Stay Sane Inside Insanity

made w/Paper 53

From the darkness of Frank-n-Furter’s castle in The Rocky Horror Picture Show, Columbia sings out, “Stay sane inside insanity!” I’ve thought of that line frequently since the election. I’ve felt like everything that mattered to me–the planet’s health, women’s reproductive rights, the ACA, civil liberties, on and on–has come under attack. I’ve been tossed away with each day’s news, and I’ve felt the fear of helplessness start to silence my work. I grow more afraid as I watch many news organizations start to normalize the gaslighting of a narcissist-on-Twitter. What rabbit hole is this?

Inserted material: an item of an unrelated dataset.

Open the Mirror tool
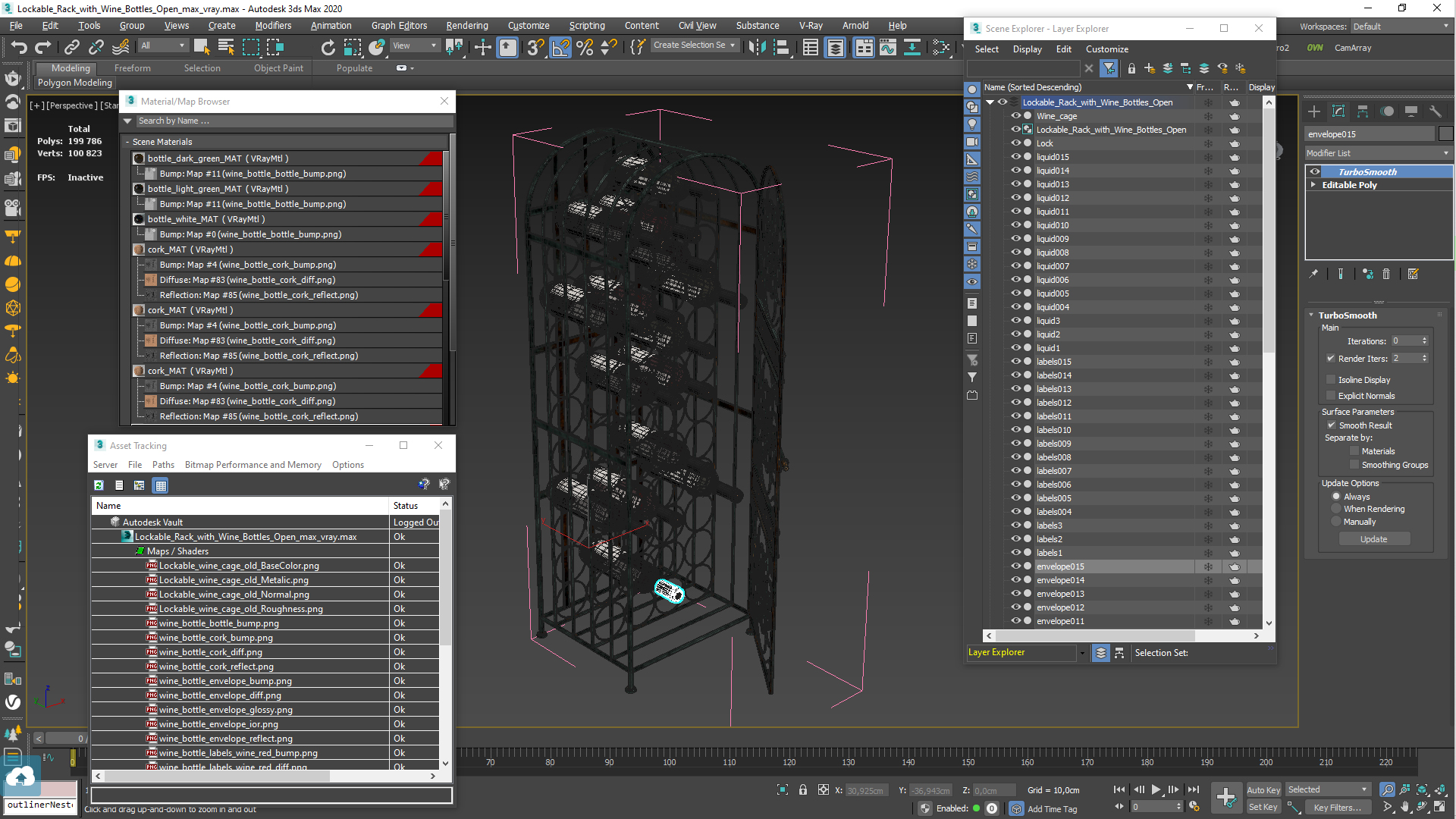1456x819 pixels. pos(756,47)
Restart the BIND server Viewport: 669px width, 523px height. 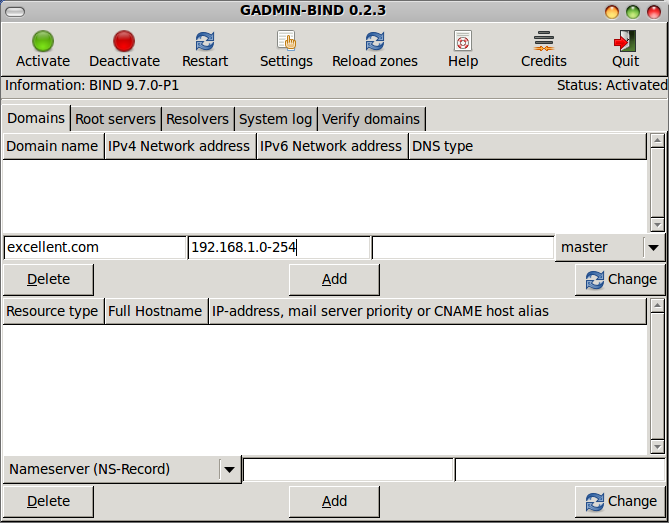click(205, 41)
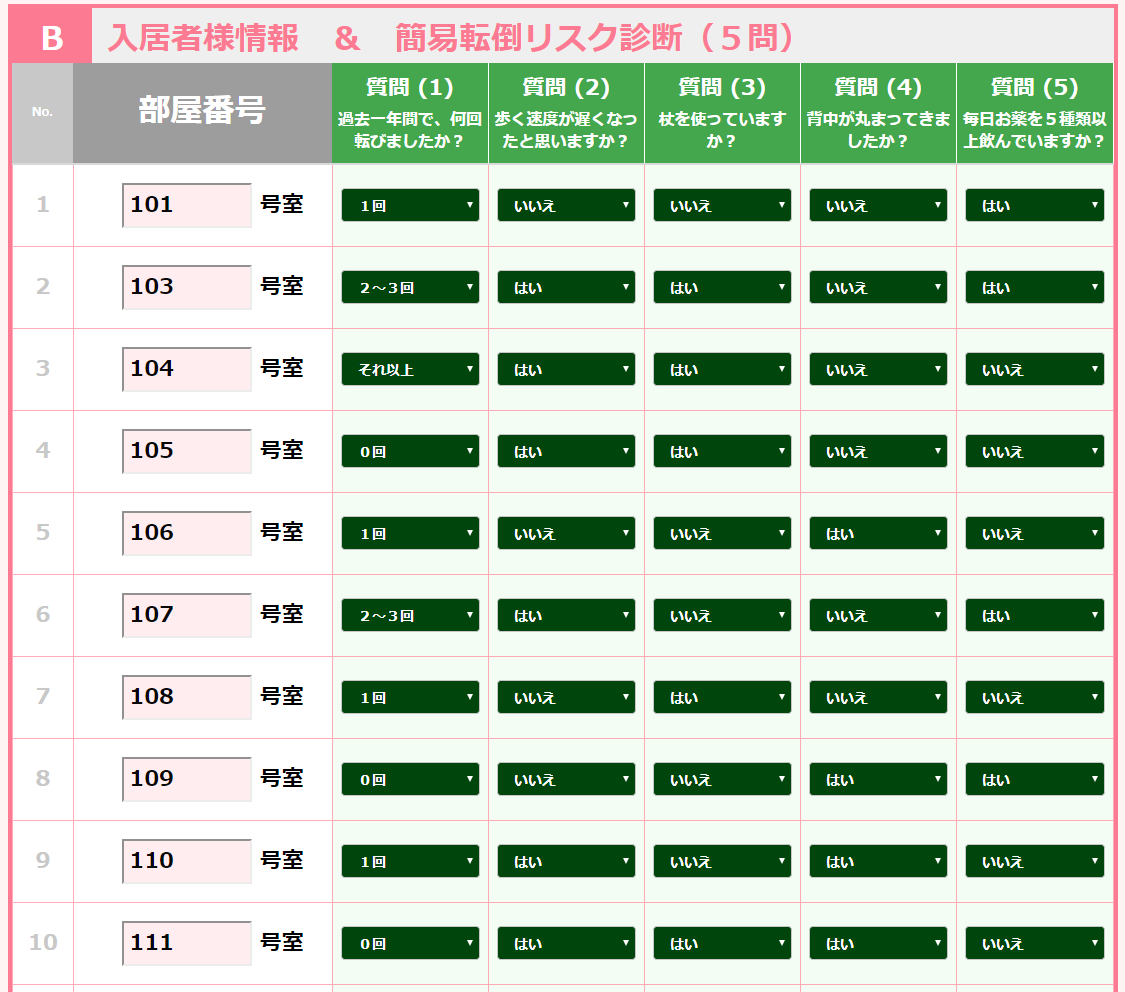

What does a novel matter when the world is flooding and heating up and our new government could care less? What does fiction matter in a world where facts are apparently optional and synonymous with opinion? Why should we write at all when there’s talk of registries and walls, privatizing education and repealing health care?

And then I remember Eugene Ionesco’s play, The Rhinoceros. If you weren’t an English or Drama major, you may not know it, but it’s a phenomenal work in which, in a far-too-simple synopsis here (sorry Professor Dunn!), a rhinoceros comes to town and people debate it, ignore it, and eventually normalize it. Then, they become the rhinoceros, willingly abdicating their humanity in favor of the force and power of the rhino. Only Berenger, our protag, refuses to capitulate as the whole world turns rhino.

And that is one demonstration of the value of what we do as artists and writers. Ionesco wrote the play in 1959 as a response to the rise of Fascism and Nazism prior to World War II. The play is still relevant today.

What we writers write in these unsettled times serves many purposes:

1) Helping us, the writers, stay sane (which allows us to show up fully for our families, jobs, and activism work)

2) Providing respite, laughter, and contemplation for people fighting difficult fights (Never underestimate the value of escapist literature in mental health!) Don’t self-censor your stories by thinking they’re not ‘important’ in these new times

3) Providing cautionary tales for future generations

4) Resisting, resisting, resisting normalcy of the rhino with every word in us

The coming years promise unfamiliar ground for many of us. Be vigilant. Take a stand for the rights of others. We all will need each other.

Writers are often the canary in the coal mine of societies’ trajectories. Don’t stop sending the signals. We never know which ones will be heard. Be gentle and compassionate with yourselves as you find the ways of resistance that work for you.

But do not, do not, do not become the rhino.